Understanding the privacy-related issues
One of the fundamental rights of an individual is privacy, and the person must receive complete privacy of personal information. However, nowadays, threats and privacy concerns are rising due to the mismanagement of data by the “Knowledge Discovery and Data Mining” (KDDM). The fundamental privacy-centric issues are granulated access to data or private information of customers, management of misinformation, derivative use of information that is unnecessary (Brankovic & Estivill-Castro, 1999). Again, policies, procedures, and laws are not applicable in all cases, and it results in a violation of rights.
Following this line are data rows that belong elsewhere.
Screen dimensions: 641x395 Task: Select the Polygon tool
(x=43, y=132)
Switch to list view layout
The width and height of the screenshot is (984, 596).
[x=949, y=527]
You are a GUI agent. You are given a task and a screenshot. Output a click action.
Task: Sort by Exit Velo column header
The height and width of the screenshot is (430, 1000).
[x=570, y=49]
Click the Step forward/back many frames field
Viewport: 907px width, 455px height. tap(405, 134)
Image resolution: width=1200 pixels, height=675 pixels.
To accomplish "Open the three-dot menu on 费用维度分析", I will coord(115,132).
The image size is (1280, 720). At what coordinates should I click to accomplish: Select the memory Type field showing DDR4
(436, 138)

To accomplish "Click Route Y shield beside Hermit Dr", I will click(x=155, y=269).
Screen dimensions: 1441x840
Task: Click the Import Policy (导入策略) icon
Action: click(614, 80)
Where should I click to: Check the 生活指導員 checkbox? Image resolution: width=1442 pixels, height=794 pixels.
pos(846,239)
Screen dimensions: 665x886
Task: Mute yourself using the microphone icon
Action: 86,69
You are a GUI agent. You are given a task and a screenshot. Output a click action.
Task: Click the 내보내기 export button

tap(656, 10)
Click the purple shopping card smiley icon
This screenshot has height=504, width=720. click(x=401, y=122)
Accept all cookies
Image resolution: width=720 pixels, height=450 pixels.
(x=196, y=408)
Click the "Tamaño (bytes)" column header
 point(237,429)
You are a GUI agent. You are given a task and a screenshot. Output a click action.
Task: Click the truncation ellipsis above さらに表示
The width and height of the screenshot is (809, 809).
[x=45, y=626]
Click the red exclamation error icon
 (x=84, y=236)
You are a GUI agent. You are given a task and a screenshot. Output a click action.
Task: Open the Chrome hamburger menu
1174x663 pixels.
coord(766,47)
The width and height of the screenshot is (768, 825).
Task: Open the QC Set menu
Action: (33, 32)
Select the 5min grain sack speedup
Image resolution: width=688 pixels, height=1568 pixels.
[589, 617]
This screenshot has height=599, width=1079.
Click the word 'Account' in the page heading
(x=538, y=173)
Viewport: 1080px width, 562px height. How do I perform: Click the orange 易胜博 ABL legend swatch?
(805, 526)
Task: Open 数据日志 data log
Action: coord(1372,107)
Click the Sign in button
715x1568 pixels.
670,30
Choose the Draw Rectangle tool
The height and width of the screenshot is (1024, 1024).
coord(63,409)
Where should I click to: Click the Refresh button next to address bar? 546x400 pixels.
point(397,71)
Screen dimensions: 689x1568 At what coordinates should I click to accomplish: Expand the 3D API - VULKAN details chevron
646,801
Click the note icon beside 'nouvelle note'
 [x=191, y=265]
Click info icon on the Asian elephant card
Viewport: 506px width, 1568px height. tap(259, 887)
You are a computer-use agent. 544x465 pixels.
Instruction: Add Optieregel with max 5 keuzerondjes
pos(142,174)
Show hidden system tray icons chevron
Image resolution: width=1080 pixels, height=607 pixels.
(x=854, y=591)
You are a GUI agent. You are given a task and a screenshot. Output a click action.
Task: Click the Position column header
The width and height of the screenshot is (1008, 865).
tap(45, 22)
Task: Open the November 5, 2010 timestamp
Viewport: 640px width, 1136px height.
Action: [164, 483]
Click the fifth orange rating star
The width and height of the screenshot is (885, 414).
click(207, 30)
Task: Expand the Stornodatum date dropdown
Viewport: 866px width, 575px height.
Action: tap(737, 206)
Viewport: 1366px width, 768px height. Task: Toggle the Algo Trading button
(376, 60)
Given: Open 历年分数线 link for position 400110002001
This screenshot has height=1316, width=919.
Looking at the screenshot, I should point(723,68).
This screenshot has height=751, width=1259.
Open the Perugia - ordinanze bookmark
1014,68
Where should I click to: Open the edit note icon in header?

Granulated access- Granulated access to sudden sensitive information is another violation of privacy laws in the U.S. For example, certain employers wish to know the personal details of employees such as dietary habits and lifestyle patterns that might be entirely irrelevant for the position he/she is applying for. Hence, access to such information should be strictly denied.
Managing misinformation- Handling or management of misinformation might cause long-term damage to an individual. Misinformation about someone is far more dangerous as it can be harmful to the individual. For example, an individual might get convicted in the court as evidence suggests that the person was carrying drugs and exporting it to another nation. It would permanently damage the reputation of the individual.
Secondary use of data– The KDDM tools might wrongfully expose the sensitive and confidential information because of its exploratory nature. It is unethical to expose an individual’s information for unnecessary purposes. For instance, KDDM tools expose banking, personal details, address, and contact information of individuals, and it might do so for irrelevant purposes. The risk of getting exposed is always present in data mining, and it directly invades the privacy of the concerned individual (Clifton, Kantarcioglu & Vaidya, 2002). Unauthorized access to the personal details of someone is becoming a serious concern that requires the immediate attention of policy developers.
Effects of the issues
It is evident that data mining and privacy threats have already caused damage to the common people, and the harmful impact of KDDM tools must be managed without much delay. However, scholars and experts in this field or government authorities believe that access to personal information of citizens is essential to understand trends and behavior. It would also help in future analysis, and they require detailed information such as name, address, contact details, account details, etc. Nevertheless, privacy threats are hampering the trust of customers in organizations.